_Work instructions_:
A. According to the article on CPAP use by paramedics, in which journal was the new research published?
B. Translate this sentence from the article on CPAP use by paramedics into Spanish: "In both Peel and Halton, their paramedic services are about half advanced care paramedics and half primary care."
C. Turn the paragraph of the article on CPAP use by paramedics that begins "It is used by physicians" into a short bulleted list that keeps its main facts.

TORONTO, ONTARIO--(Marketwire - July 4, 2012) - New research published in the journal Prehospital Emergency Care has shown that a potentially lifesaving piece of equipment appears to be used safely and properly by all levels of paramedics, not just those with advanced training, and could therefore be used more widely.
The device known as a continuous positive airway pressure (CPAP) machine pushes air into the lungs under high pressure. It improves the oxygen level of people suffering from acute respiratory issues such as acute pulmonary edema, a condition in which fluid accumulates in the lungs, or COPD (chronic obstructive pulmonary disease).
It is used by physicians in hospital emergency departments and intensive care units as well as by advanced care paramedics to avoid having to intubate a patient, which is a more invasive procedure and more difficult to perform outside the hospital. It's the same machine many people use, although at lower pressure, to stop snoring caused by sleep apnea.
Researchers from Sunnybrook Centre for Prehospital Medicine decided to investigate whether paramedics with basic life support (BLS) training - who are not trained to perform intubations - could use the continuous positive airway pressure machine and thereby assist more critically ill patients.
After studying more than 300 uses of the device by paramedics in Peel and Halton regions near Toronto, they found no statistically significant difference in the way they were used by advanced care paramedics and primary case paramedics, suggesting that wider use may be possible.
In both Peel and Halton, their paramedic services are about half advanced care paramedics and half primary care.
"What this study clearly shows is use of CPAP by BLS paramedics is feasible and would suggest that more widespread application of this treatment may be appropriate. Further study is warranted to ensure feasibility translates into safe use of CPAP by all paramedics," says Dr. Sheldon Cheskes, lead author of the study.
Dr. Cheskes is a collaborative investigator at the Li Ka Shing Knowledge Institute of St. Michael's Hospital and medical director for the Sunnybrook Osler Centre for Prehospital Care.

_Records provided_:
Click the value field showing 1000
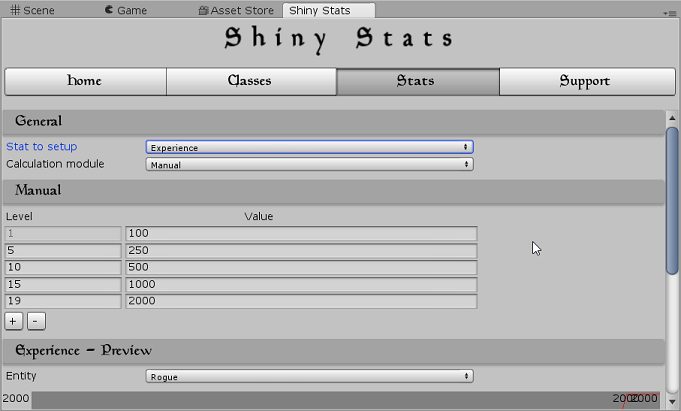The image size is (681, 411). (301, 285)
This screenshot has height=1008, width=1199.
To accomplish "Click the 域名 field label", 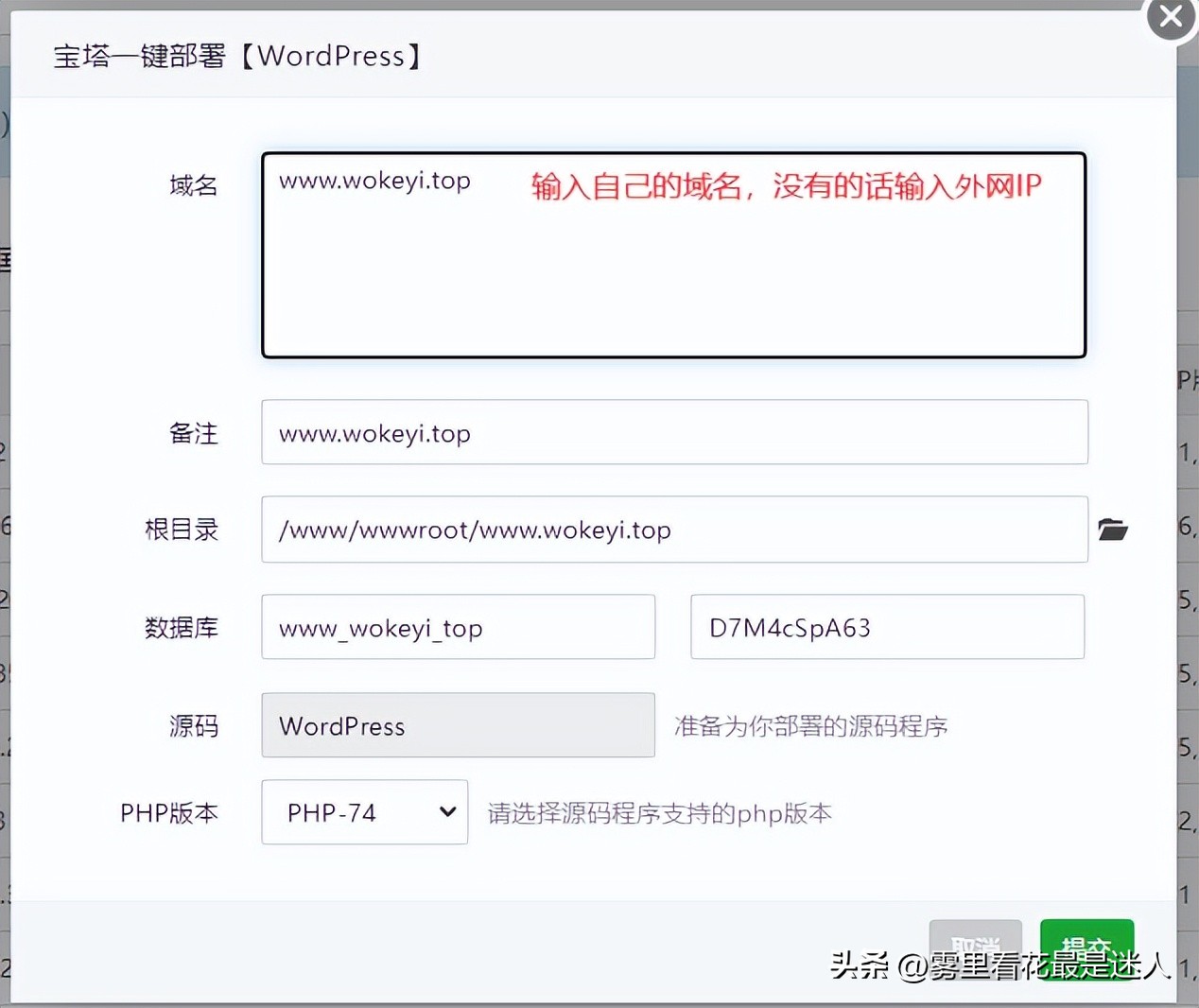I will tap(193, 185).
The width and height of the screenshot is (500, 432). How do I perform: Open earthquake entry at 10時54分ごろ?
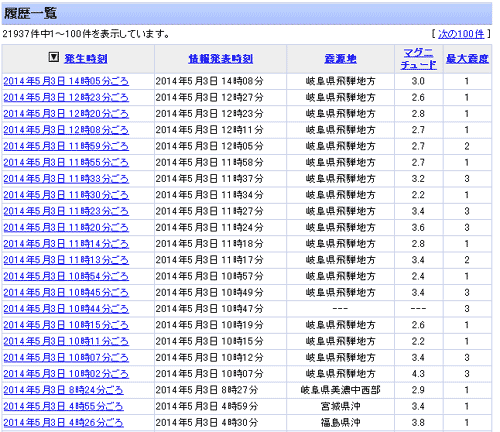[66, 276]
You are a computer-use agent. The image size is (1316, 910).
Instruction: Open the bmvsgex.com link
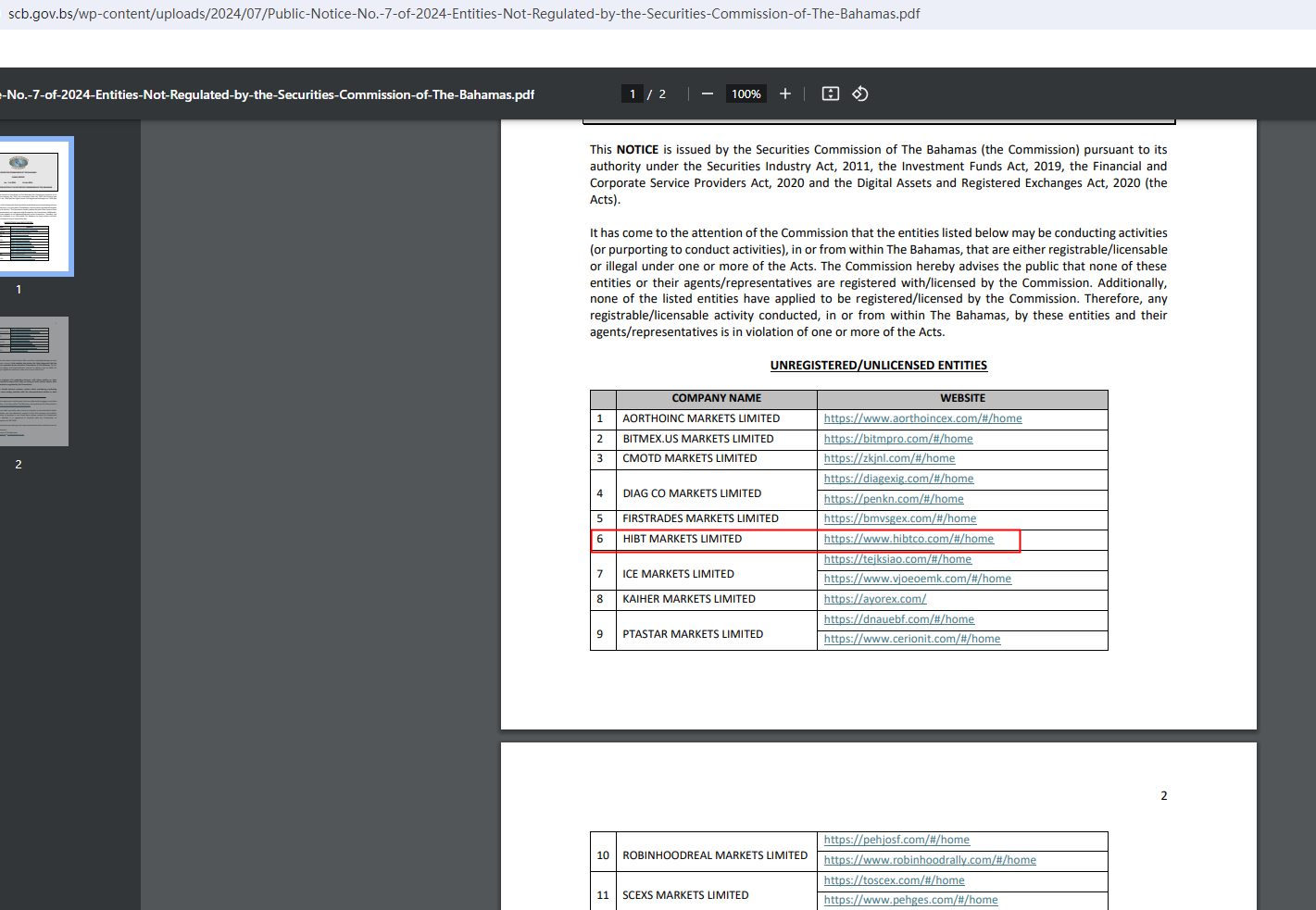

_Per-task answers_:
A. Prehospital Emergency Care

B. Tanto en Peel como en Halton, sus servicios paramédicos son aproximadamente mitad paramédicos de atención avanzada y mitad de atención primaria.

C.
- Physicians in hospital emergency departments and intensive care units use it, as do advanced care paramedics.
- It helps avoid intubating a patient, which is more invasive and harder to perform outside the hospital.
- Many people use the same machine at lower pressure to stop snoring caused by sleep apnea.